[Your task]
Look through the records that follow. Copy every line containing the word "This".

[Available data]
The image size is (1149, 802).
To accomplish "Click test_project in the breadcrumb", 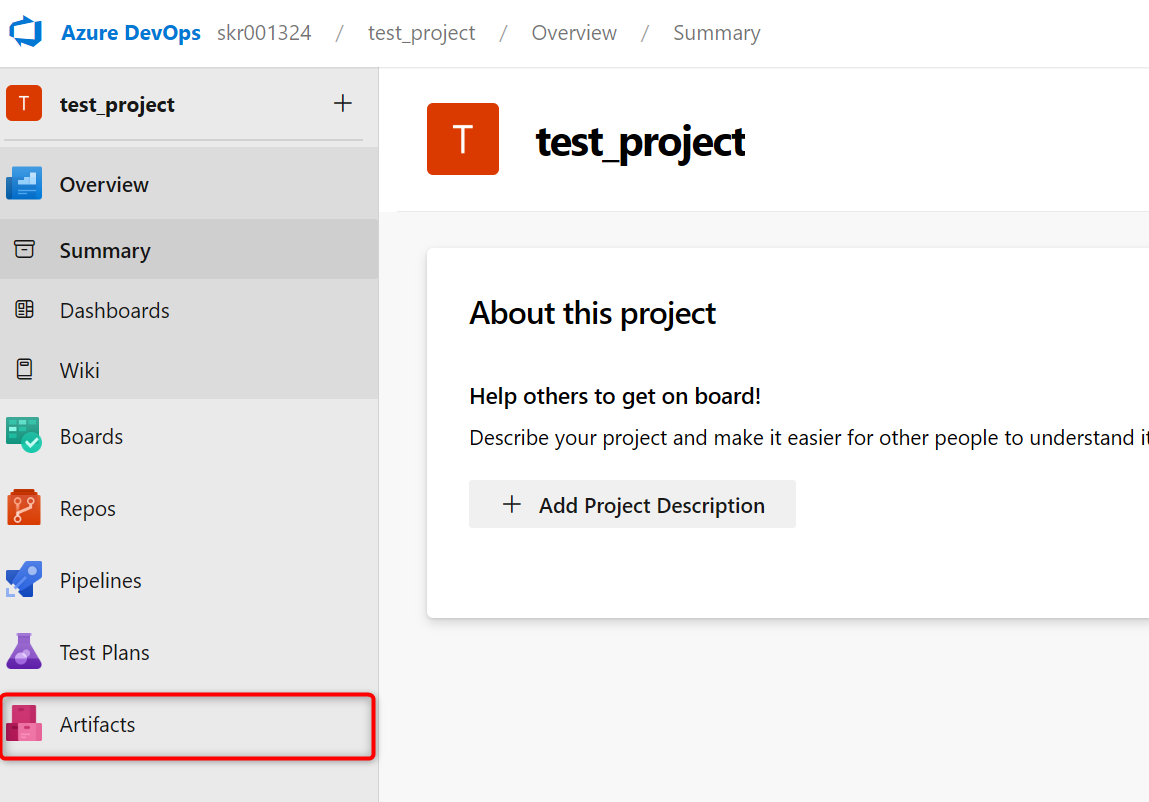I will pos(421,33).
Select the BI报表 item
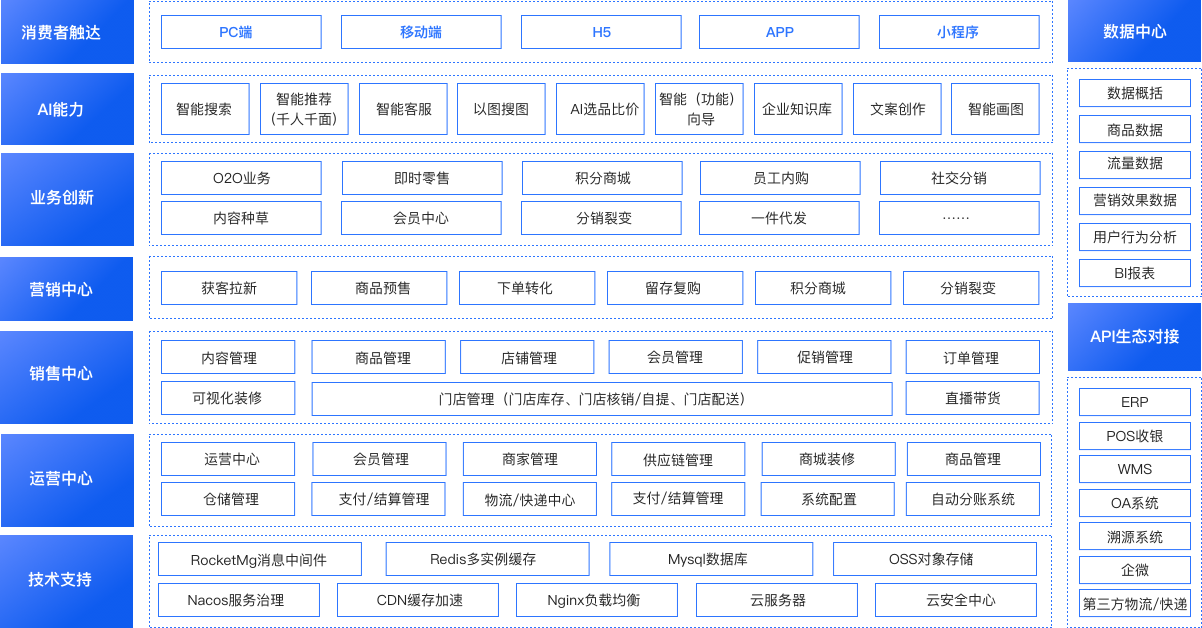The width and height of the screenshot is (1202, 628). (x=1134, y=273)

...

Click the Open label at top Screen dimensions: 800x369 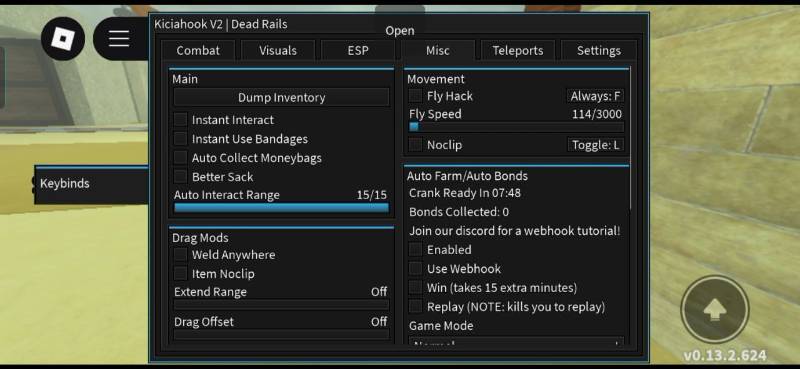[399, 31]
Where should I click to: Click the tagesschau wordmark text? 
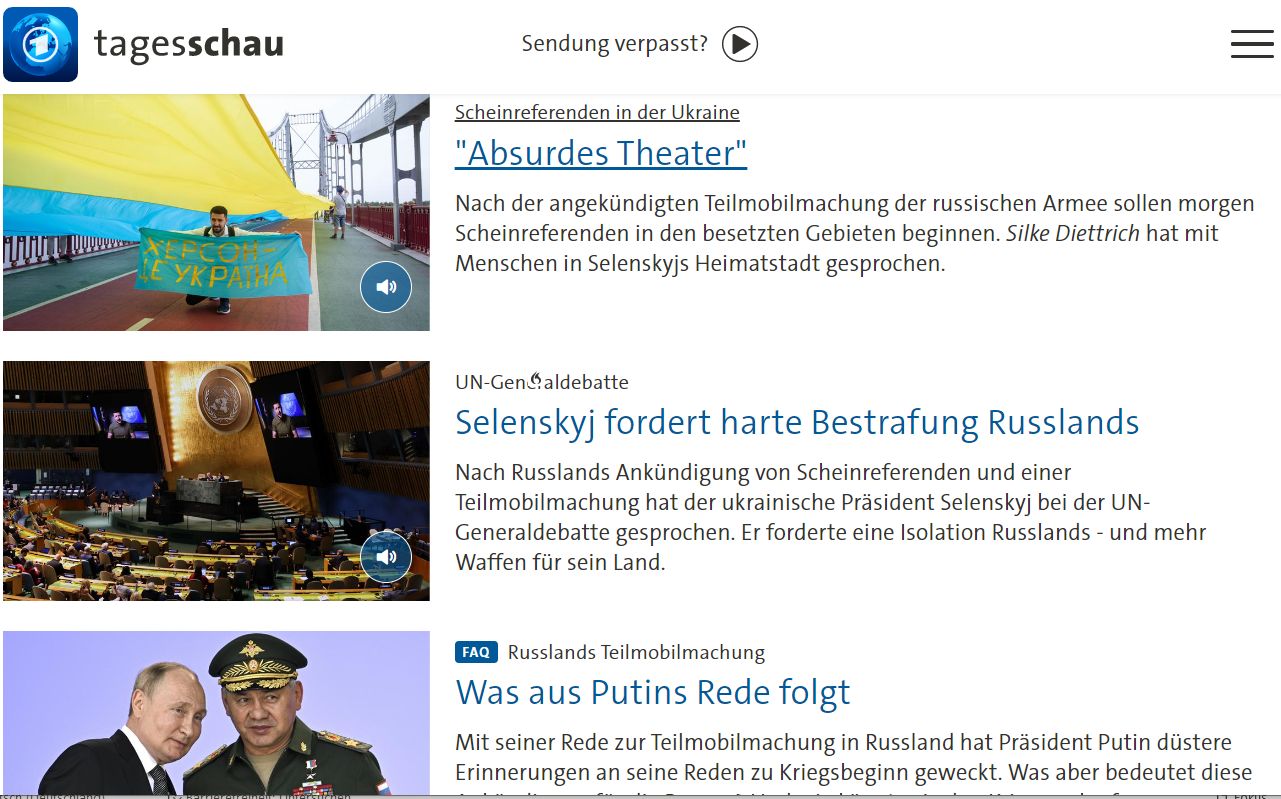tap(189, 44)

--

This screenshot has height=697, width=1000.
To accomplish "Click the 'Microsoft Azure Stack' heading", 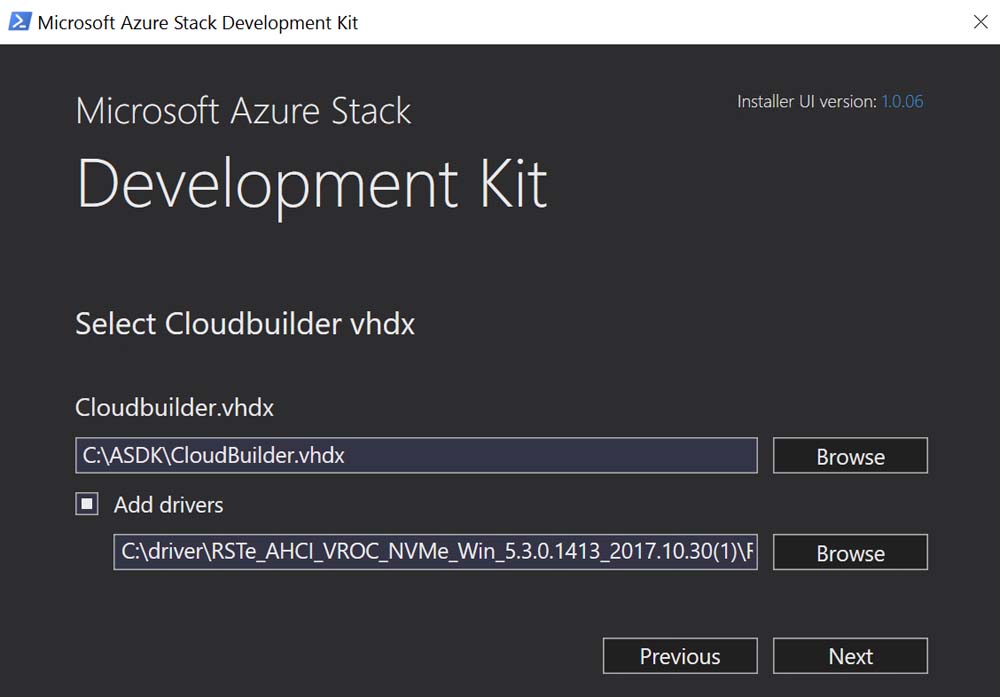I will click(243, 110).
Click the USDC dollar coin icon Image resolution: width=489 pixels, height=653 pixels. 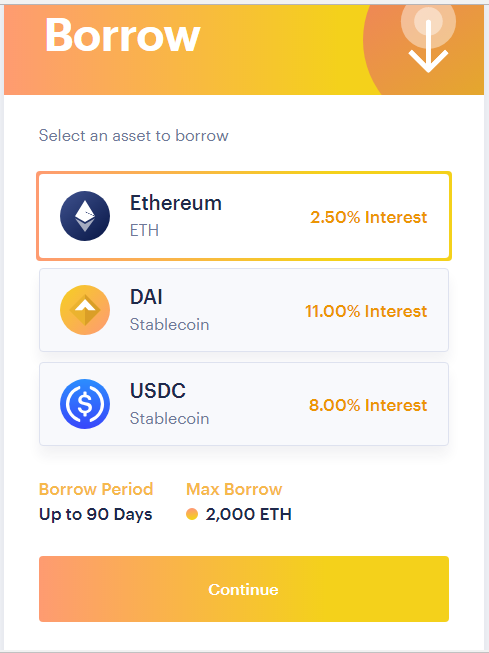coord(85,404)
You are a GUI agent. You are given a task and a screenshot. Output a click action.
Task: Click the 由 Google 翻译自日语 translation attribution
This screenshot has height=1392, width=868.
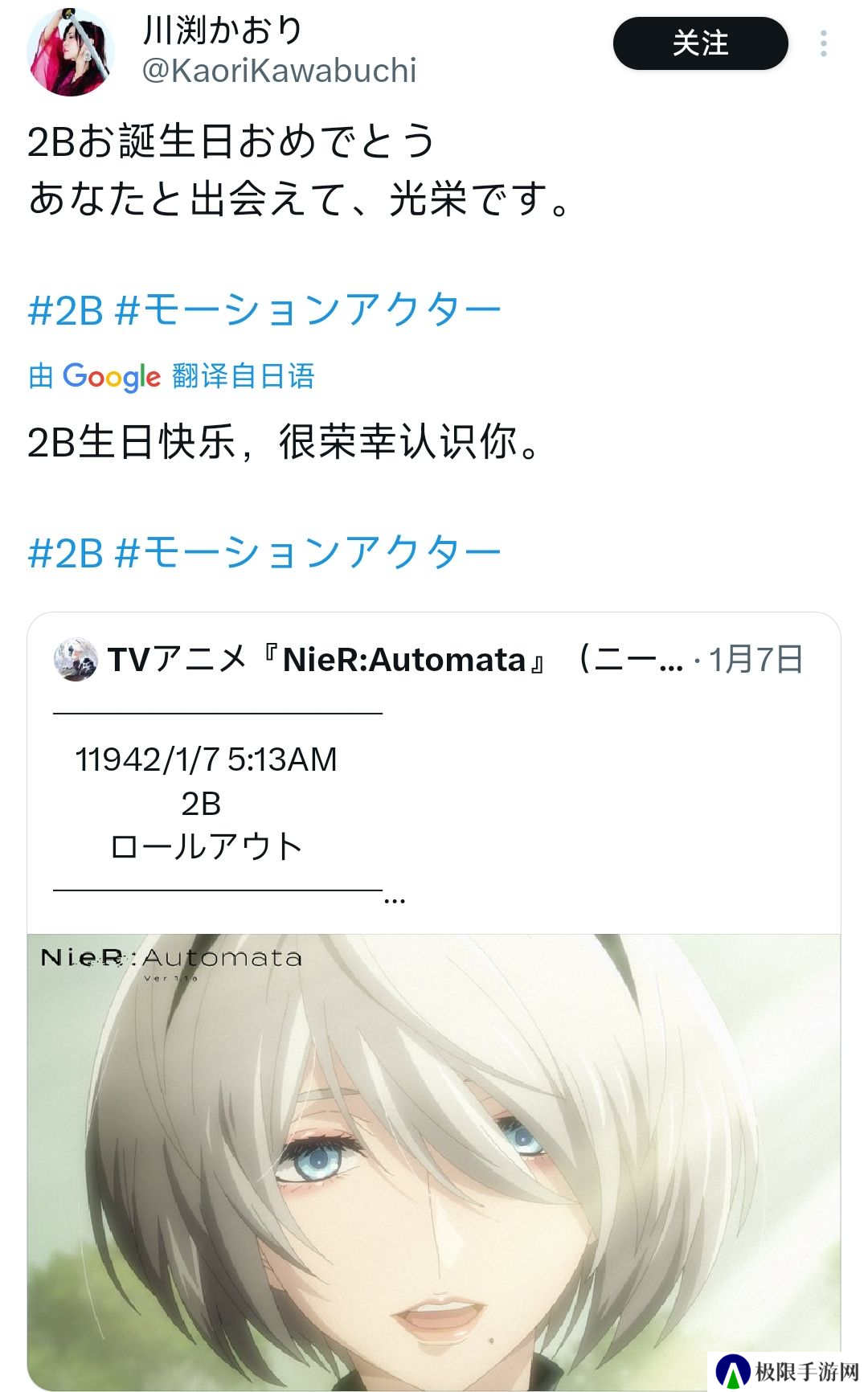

[The completed task]
This screenshot has height=697, width=1000.
This screenshot has height=1392, width=868.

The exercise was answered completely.